1) What is causing this empty address space, as it is not included in my source code?

2) The empty address space appears at the end of SECTION .data in all of the examples I have looked at, I assume therefore that this is expected behaviour. What are the specific reasons for this empty address space, is it to ‘mark’ the end of one section and the beginning of the next? Why would this be necessary?

3) How is the size of the space calculated. I have found that depending on the program and which section I am looking at, sometimes this space is one byte, sometimes two/three; how do I know before runtime how many bytes this empty space will be?

I can work around this. However, I would like to understand what is going on. I have written code that concatenates strings across the two SECTIONS, in order to print to stdout. The unexpected empty address space, which I cannot account for, is throwing off my calculations.

_{NASM version 2.11.08 Architecture x86 | Ubuntu 16.04}

Answer 1

Data alignment:

It is typical to think of memory as a flat array of bytes:

Data:       | 0x50 | 0x69 | 0x70 | 0x43 | 0x68 | 0x69 | 0x70 | 0x73 | 
Address:    |  0   |   1  |  2   |  3   |  4   |   5  |   6  |   7  |   
ASCII:      |  P   |   i  |  p   |  C   |  h   |   i  |   p  |   s  |

However, the CPU itself does not read, nor write, data to memory a byte at a time. Efficiency is the name of the game, therefore, a computer's CPU will read data from memory, a fixed number of bytes at a time. The size in which the processor accesses memory is know as its memory access granularity (MAG).

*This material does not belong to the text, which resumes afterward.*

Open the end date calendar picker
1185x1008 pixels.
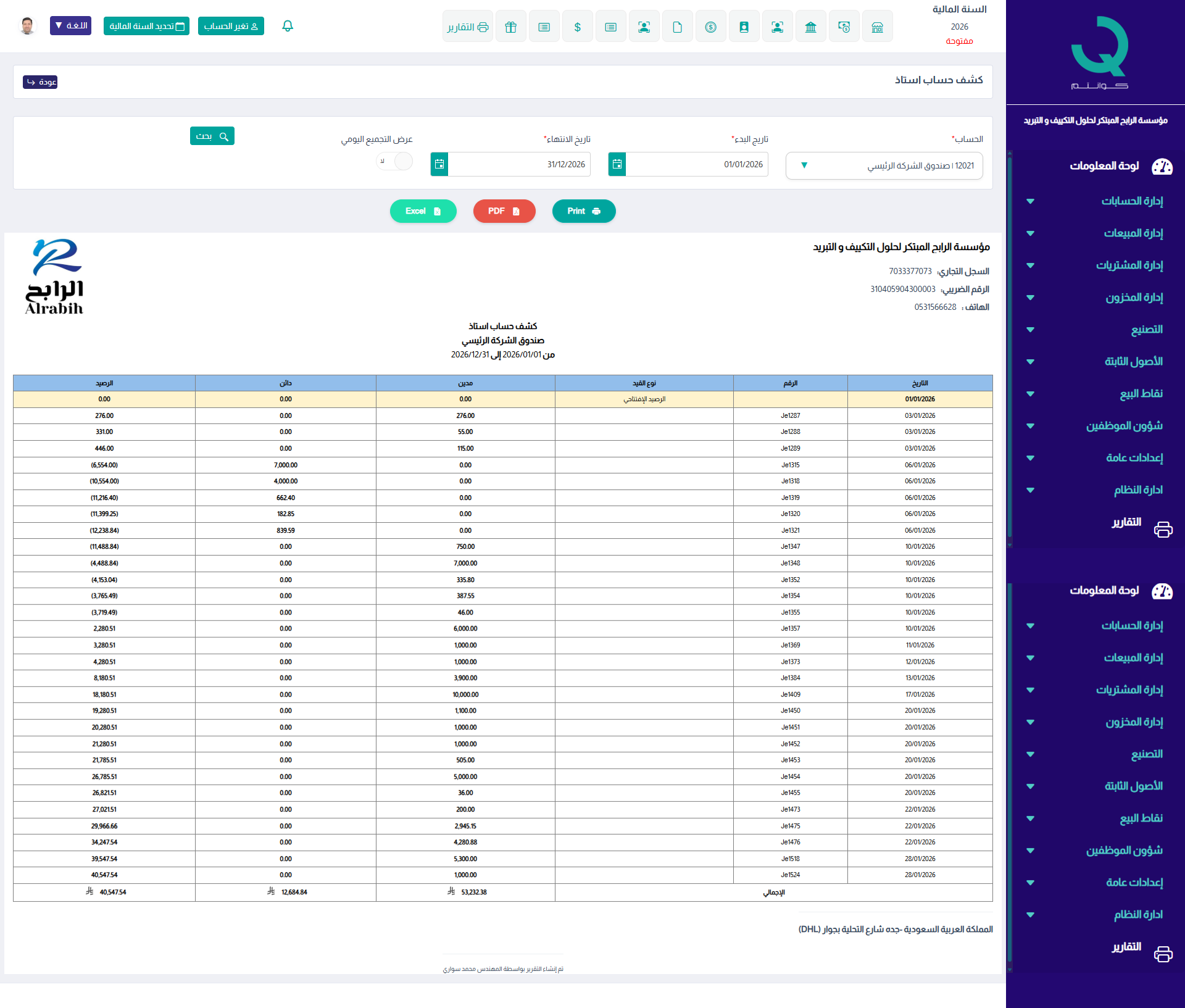pos(439,164)
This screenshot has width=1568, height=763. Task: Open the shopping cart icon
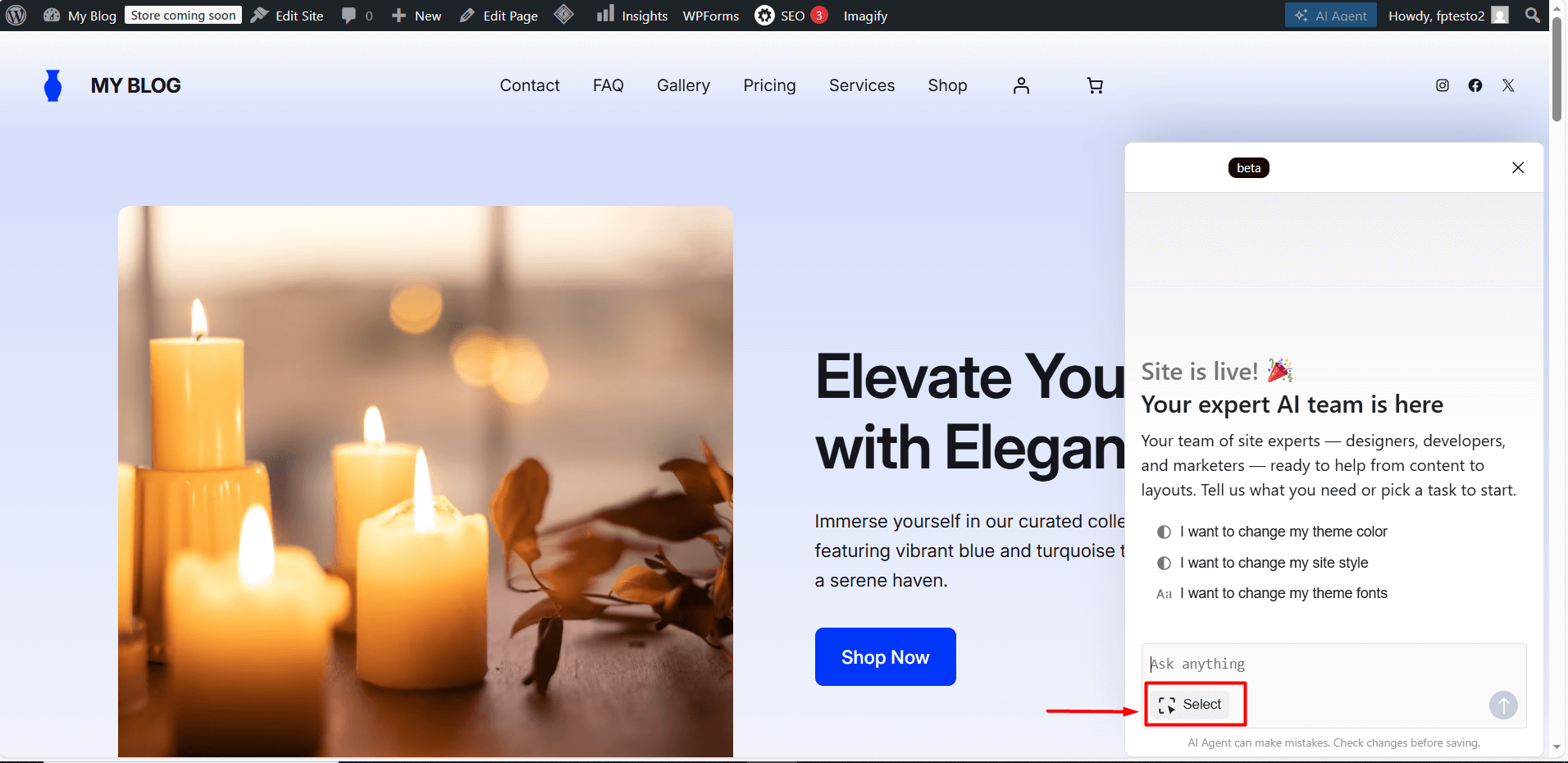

Memory access granularity varies across architectures. As a general rule, MAG is equal to the native word size of the processor in question, IE. IA-32 will have a 4-byte granularity.

If the CPU were to only read one byte at a time from memory, it would need to access memory 8 times in order to read the entirety of the above array. Compare this to if the CPU were to access memory 4-bytes at a time, a 4-byte granularity. In this case, the CPU would need to access memory only twice; 1 = bytes 0-3, 2 = bytes 4-7.

Where does memory alignment come into play:

Well, let’s assume a 4-byte MAG. As we have seen, in order to read the string “PipChips” from memory, the CPU would need to access memory twice. Now, let’s assume that the data was aligned in memory slightly differently. Let’s assume, the following:

Data:       | 0x6B | 0x50 | 0x69 | 0x70 | 0x43 | 0x68 | 0x69 | 0x70 | 0x73 |  
Address:    |   0  |   1  |   2  |   3  |   4  |   5  |   6  |  7   |   8  |    
ASCII:      |   k  |   P  |   i  |   p  |   C  |   h  |   i  |  p   |   s  | 

In this example, to access the same data, the CPU would need to access memory a total of 3 times; 1 = bytes 0-3, 2 = bytes 4-7 and a third time to access “s”, at memory address 8. Furthermore, the processor would have to perform additional work, in order to shift-out the unwanted bytes, that were unnecessarily read from memory, due to the data being stored at an unaligned address.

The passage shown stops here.